#### TEXTAUSZUG
::::

Gewalt, die Spuren hinterlässt

Doch die Gewalt blieb nicht bei Worten und kaputten Möbeln. Irgendwann traf sie mich.

               •             Er packte mich so fest an den Armen, dass ich tagelang riesige Blutergüsse hatte.

               •             Er riss mich an den Haaren durch den Flur, während meine Kinder weinend zusahen.

               •             Er stieß mich gegen Möbel, schlug mich, zerkratzte mein Gesicht.

               •             Am 19. April 2022 brach er mir einen Finger, weil er mich so grob herumschleuderte. Mein Brustkorb war übersät mit blauen Flecken, ich hatte Schmerzen beim Atmen, konnte meine Hand kaum bewegen.

               •             Im Dezember 2022 trat er betrunken und bewaffnet mit einem Baseballschläger meine Wohnungstür ein, stieß mich gegen einen Schrank und brach mir dabei erneut die Hand.

               •             Am 24. Februar 2023 kam er wieder, alkoholisiert, schleuderte mich mit Gewalt gegen die Wand, während meine Kinder im Nebenzimmer saßen.

Er bedrohte nicht nur mich, sondern missachtete auch immer wieder die richterlichen Kontaktverbote. Er suchte den Kontakt, lauerte mir auf, schrieb mir Liebeslieder und Drohungen, schickte nachts Videos, tauchte plötzlich in meiner Wohnung auf, obwohl er sie laut Gericht nicht einmal aus 100 Metern Entfernung hätte betreten dürfen.

Sein Verhalten eskalierte schließlich sogar gegenüber Polizeibeamten. Im Mai 2022 trat er nach einer Verfolgungsjagd Polizisten ins Gesicht, versuchte sie mit dem Kopf zu rammen. Die Gerichte haben später festgestellt, dass er neben einer Alkohol- und Drogensucht auch eine ausgeprägte dissoziale Persönlichkeitsstörung hat.

Was das mit meiner Seele gemacht hat

Das alles hat mich krank gemacht. Körperlich sowieso, aber vor allem psychisch.

::::

#### DIE DATEN

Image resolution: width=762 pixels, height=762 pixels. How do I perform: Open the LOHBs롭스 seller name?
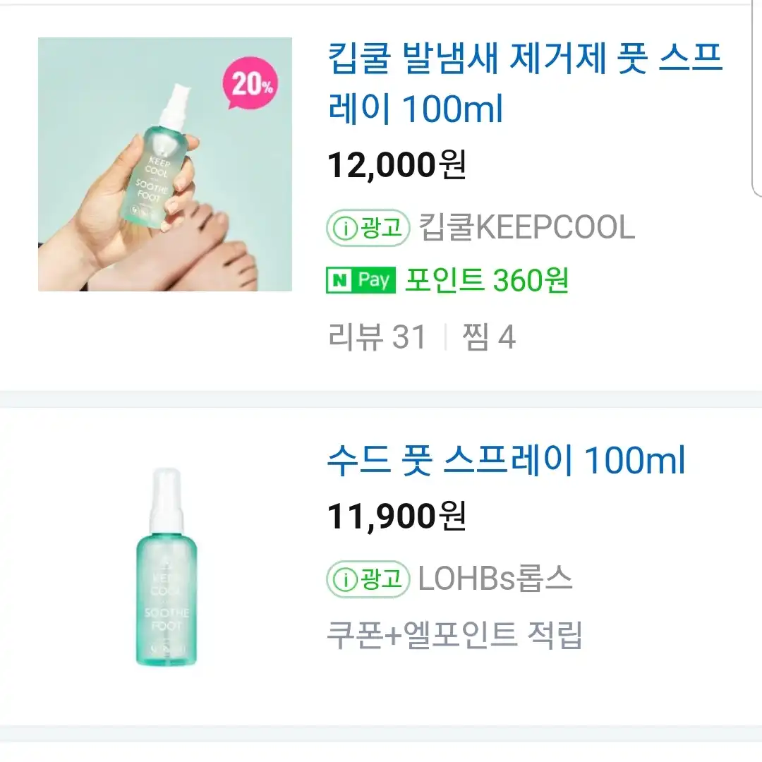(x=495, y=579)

::::

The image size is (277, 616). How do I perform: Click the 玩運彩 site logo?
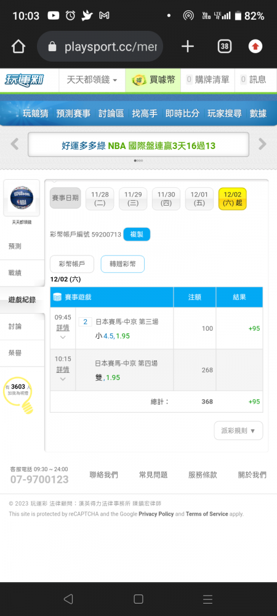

::::

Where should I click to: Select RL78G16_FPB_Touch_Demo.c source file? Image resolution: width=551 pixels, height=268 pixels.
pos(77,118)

::::

Schreib aus dem Textauszug den Teil ohne jede Änderung ab, der bei den Worten „Er bedrohte nicht“ anfängt. Hör nach „hätte betreten dürfen.“ auf.

Er bedrohte nicht nur mich, sondern missachtete auch immer wieder die richterlichen Kontaktverbote. Er suchte den Kontakt, lauerte mir auf, schrieb mir Liebeslieder und Drohungen, schickte nachts Videos, tauchte plötzlich in meiner Wohnung auf, obwohl er sie laut Gericht nicht einmal aus 100 Metern Entfernung hätte betreten dürfen.